### Your goal
What is needed is an exact transcription of every record.

━━ Dataset records

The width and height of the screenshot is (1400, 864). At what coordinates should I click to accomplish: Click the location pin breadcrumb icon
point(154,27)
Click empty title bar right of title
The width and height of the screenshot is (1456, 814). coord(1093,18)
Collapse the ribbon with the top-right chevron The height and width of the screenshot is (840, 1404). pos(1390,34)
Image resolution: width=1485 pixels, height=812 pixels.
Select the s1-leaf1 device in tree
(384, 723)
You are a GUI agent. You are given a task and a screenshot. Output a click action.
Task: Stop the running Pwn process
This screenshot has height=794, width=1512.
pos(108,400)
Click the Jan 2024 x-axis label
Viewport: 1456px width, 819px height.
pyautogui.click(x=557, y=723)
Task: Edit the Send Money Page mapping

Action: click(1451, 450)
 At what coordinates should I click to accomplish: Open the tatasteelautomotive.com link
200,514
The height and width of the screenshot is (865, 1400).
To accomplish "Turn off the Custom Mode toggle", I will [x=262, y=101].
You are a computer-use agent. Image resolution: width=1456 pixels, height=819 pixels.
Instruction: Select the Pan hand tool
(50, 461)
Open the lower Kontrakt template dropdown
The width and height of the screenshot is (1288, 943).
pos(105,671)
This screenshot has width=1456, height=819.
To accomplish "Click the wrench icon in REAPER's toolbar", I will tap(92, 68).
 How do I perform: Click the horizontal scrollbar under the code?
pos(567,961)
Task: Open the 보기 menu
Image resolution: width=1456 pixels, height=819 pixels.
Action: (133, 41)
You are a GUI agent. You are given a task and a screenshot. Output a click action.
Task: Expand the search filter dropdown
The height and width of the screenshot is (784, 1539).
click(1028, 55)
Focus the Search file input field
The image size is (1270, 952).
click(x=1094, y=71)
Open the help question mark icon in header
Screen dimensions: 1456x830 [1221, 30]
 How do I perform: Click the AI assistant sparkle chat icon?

━━━━

### Solution to the exercise
The width and height of the screenshot is (1400, 864). At what coordinates should I click to accomplish: Click the location pin breadcrumb icon
point(154,27)
Click empty title bar right of title
The width and height of the screenshot is (1456, 814). coord(1093,18)
Collapse the ribbon with the top-right chevron The height and width of the screenshot is (840, 1404). pos(1390,34)
Image resolution: width=1485 pixels, height=812 pixels.
Select the s1-leaf1 device in tree
(384, 723)
You are a GUI agent. You are given a task and a screenshot. Output a click action.
Task: Stop the running Pwn process
This screenshot has height=794, width=1512.
pos(108,400)
Click the Jan 2024 x-axis label
Viewport: 1456px width, 819px height.
pyautogui.click(x=557, y=723)
Task: Edit the Send Money Page mapping

Action: click(1451, 450)
 At what coordinates should I click to accomplish: Open the tatasteelautomotive.com link
200,514
The height and width of the screenshot is (865, 1400).
To accomplish "Turn off the Custom Mode toggle", I will [x=262, y=101].
You are a computer-use agent. Image resolution: width=1456 pixels, height=819 pixels.
Instruction: Select the Pan hand tool
(50, 461)
Open the lower Kontrakt template dropdown
The width and height of the screenshot is (1288, 943).
pos(105,671)
This screenshot has width=1456, height=819.
To accomplish "Click the wrench icon in REAPER's toolbar", I will tap(92, 68).
 How do I perform: Click the horizontal scrollbar under the code?
pos(567,961)
Task: Open the 보기 menu
Image resolution: width=1456 pixels, height=819 pixels.
Action: (133, 41)
You are a GUI agent. You are given a task and a screenshot. Output a click action.
Task: Expand the search filter dropdown
The height and width of the screenshot is (784, 1539).
click(1028, 55)
Focus the Search file input field
The image size is (1270, 952).
click(x=1094, y=71)
Open the help question mark icon in header
Screen dimensions: 1456x830 [1221, 30]
 How do I perform: Click the AI assistant sparkle chat icon?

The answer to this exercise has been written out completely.